**LE CONSEGNE:**
(1) Rispondi a queste domande sul brano dedicato alle elezioni americane e al Congresso cinese.
(a) Chi ha vinto la sfida tra Barack Obama e Mitt Romney?
(b) Quale Congresso del Partito comunista cinese viene citato?
(c) Ogni quanti anni si decide il cambio della guardia a Pechino?
(2) Riprendi il brano dedicato alle elezioni americane e al Congresso cinese, proseguendo subito dopo l'ultima frase.

**ESTRATTO DEL BRANO:**
□ □ □

Da mesi si attendeva l’esito delle elezioni presidenziali americane, e la sfida tra Barack Obama e Mitt Romney ha visto infine la vittoria del presidente uscente. Resta però da chiedersi se sarà più determinante per il futuro del sistema delle relazioni internazionali e per l’andamento dell’economia mondiale la vittoria di Obama, oppure quanto è stato deciso da un evento iniziato altrove all’indomani dell’Election Day e conclusosi una settimana dopo.

È stato un evento assai meno illuminato dai riflettori dei media occidentali, eppure potrebbe essere assai più influente sui nostri destini. Stiamo ovviamente parlando del 18° Congresso del Partito comunista cinese, durante il quale, fra l’altro, sono stati ufficializzati i nomi del nuovo presidente e del nuovo premier di quella che oggi è la seconda economia del mondo, e che potrebbe diventare la prima entro un decennio circa. Il cambio della guardia a Pechino viene deciso ogni dieci anni, ma di fatto certe decisioni attuali sono state impostate cinque anni fa, nel Congresso del 2007, e hanno ora trovato conferma con l’elezione del nuovo Comitato centrale.

□ □ □

**MATERIALE FORNITO:**
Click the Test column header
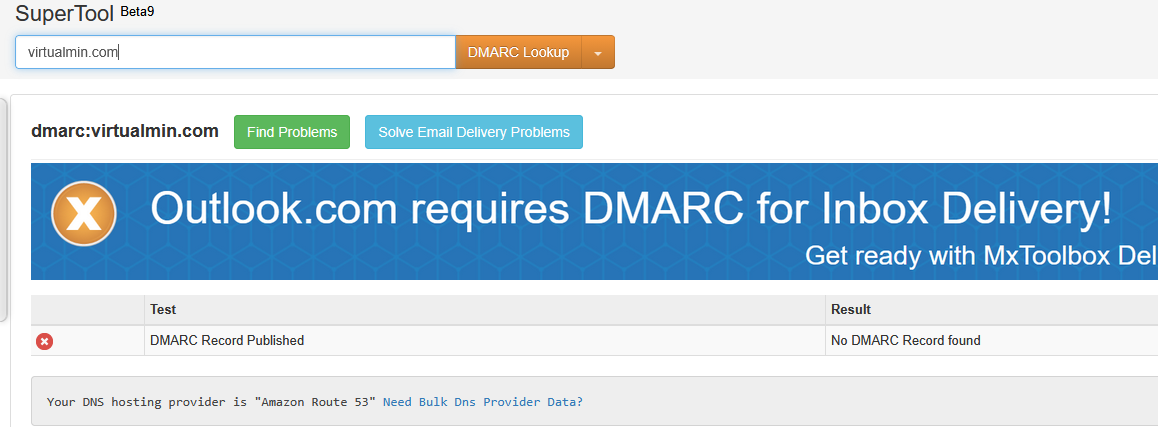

□ □ □

**RISPOSTE PER CONSEGNA:**
(1)
(a) Barack Obama, il presidente uscente.
(b) Il 18° Congresso del Partito comunista cinese.
(c) Ogni dieci anni.

(2)
Xi Jinping: questo è il nome del nuovo Segretario generale del Partito, nonché futuro presidente della Repubblica popolare cinese che entrerà in carica nel marzo 2013. Subentrerà a Hu Jintao. Li Keqiang sarà invece il nuovo premier, in sostituzione dell’uscente Wen Jabao. La nuova classe dirigente sarà chiamata ad affrontare alcune priorità. Tra queste vi sono la necessità di riequilibrare i fattori di crescita dell’economia nazionale, che andrà resa meno dipendente dalle esportazioni, di orientare la produzione verso un più alto valore aggiunto, e infine di ridurre il peso delle aziende di Stato, spesso inefficienti. In ogni caso, tutto dovrà essere deciso dall’interno dell’apparato partitico. Solo dentro quel contesto si possono sollevare obiezioni, non fuori. Secoli di tradizione confuciana hanno forgiato questo tipo di meccanismo di trasmissione di autorità e di processo decisionale: l’armonia dello Stato dipende dalla cieca e fattiva obbedienza dei suoi membri alle autorità.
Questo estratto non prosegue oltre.